Ich verfolge nur wenige Blogs, erstens aus Zeitgründen (mehr könnte ich mir nicht komplett durchlesen), aber auch zweitens aus dem einfachen Grund, weil ich noch keinen wirklich benutzerfreundlichen RSS Reader gefunden habe und daher die Sites immer noch per Links durrchgehe…
Hat jemand einen Tipp?

Zum Thema Informationsflut: Overnewsed but uninformed

BuchStabe

in der Printausgabe des Spiegel ein Artikel über genau die Problematik die du angesprochen hast

Das war der Spiegel No. 33/2008
Titelthema: »Macht das Internet uns doof«
Gruß, Helmut

Alex

Man kann nicht alles lesen und man darf nicht alles lesen, denn nicht immer ist alles richtig. Andererseits ist man besser beraten, wenn man alles liest, um hinterher zu wissen, ob das alles Sinn macht oder ob das meiste von alles erfunden ist. Vielleicht ist im Internet alles auch nur eine Reproduktion von einem und es funktioniert wie bei der stillen Post am Ende, dass alles nur noch nichts mehr von alles ist.

Klar, soweit?

Bausparer

Generell muss man sich damit anfreunden, dass in unseren Köpfen nur begrenzt Platz ist. Umso besser wenn die Informationen übersichtlich sind. Da das Internet praktisch grenzenlos ist, überwiegt die Quantität die Qualität jetzt schon.

Peter Kleinsma

Es geht noch weiter mit der Gründlichkeit, finde ich.

stefano picco

Schöner Beitrag, das Schlimme an solchen Texten ist, wenn man sich in einigen Punkten wiedererkennt und sich somit ertappt hat :)

Speziell was Feeds angeht habe ich nun endlich nach Urzeiten, einen Onlinedienst im Gebrauch, der aber auch nur 36 Feeds für mich beobachtet. Mehr brauche und will ich auch nicht momentan, es sei denn es gibt mal einen der absolut das NonPlusUltra ist.

Viele Quellen (speziell Blogs) möchte ich nicht per Feeds abgrasen, sondern in ihrer Gesamtanmutung erleben und konsumieren, denn wenn sich schon jemand die Mühe macht einen Blog auf zu setzen, sollte man auch das ganze Drumherum begutachten.

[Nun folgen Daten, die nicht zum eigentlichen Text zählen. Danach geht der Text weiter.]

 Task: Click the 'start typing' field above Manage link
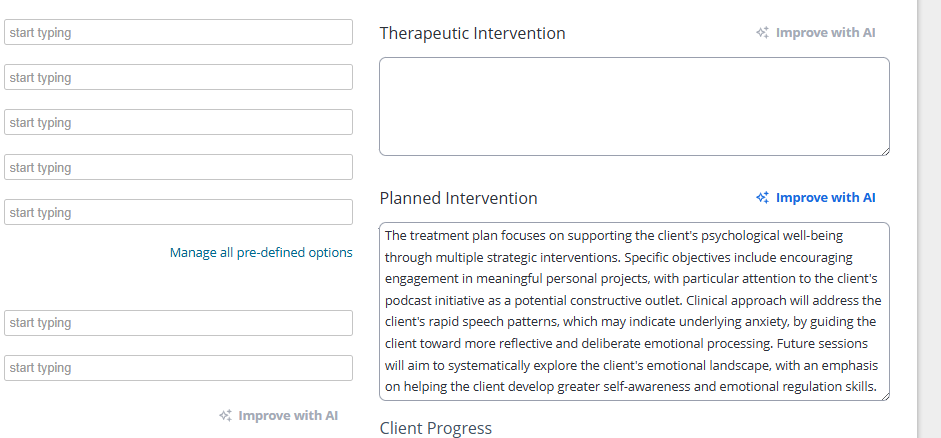point(178,213)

Twitter ist immer noch eine sehr spezielle Sache, dennoch habe ich durch einige Tweets, schon sehr gute und natürlich viele witzige Dinge für zwischendurch entdeckt.

Dirk

Hi Gerrit,

ich für meinen Teil bin von News Feeds und Twitter wieder total weg. Zu Anfangs hat es für mich auch wirklich einen Sinn gehabt bzw. mir einen Mehrwert gebracht. Aber irgendwann, im Stress der Arbeit, ging mir auf einmal der ganze Kram tierisch auf den Kittel.
Was ich sagen will ist folgendes…….mir ist meine Zeit wirklich zu schade dafür um die Dinge zu sortieren die mir nicht mehr wirklich etwas bringen, somit habe ich die ganzen Geschichten für mich zu 98% eingestellt da diese 98% meist eh nur sinnlosen Kram enthalten haben.
Was ich bei der ganzen Sache bis heute noch nicht verstanden habe ist…….warum haben manche Menschen überhaupt die Zeit dafür soviel Müll im Netz abzuladen?!

Ran

»Was ich bei der ganzen Sache bis heute noch nicht verstanden habe ist…….warum haben manche Menschen überhaupt die Zeit dafür soviel Müll im Netz abzuladen?!«

Hi Dirk, das hast Du schon eben beantwortet: Weil manche Menschen eben die Zeit HABEN (noch lange nicht die INHALTE HABEN).

Ja, mit dem gründlichen lesen und durchwühlen fängt es schon bei den armen Suchmaschinen an, die für uns nach der Menge und Dichte Texte aussuchen, nicht wirklich aussortieren. Und das wird vermutlich erstmal so bleiben.
Solange die neuen Suchkriterien entwickelt werden.
Auch die Autotitätsseiten bringen nicht auf jede Unterseite einen Qualitätssiegel und mit der Themenrelevanz ist auch so eine Halblösung.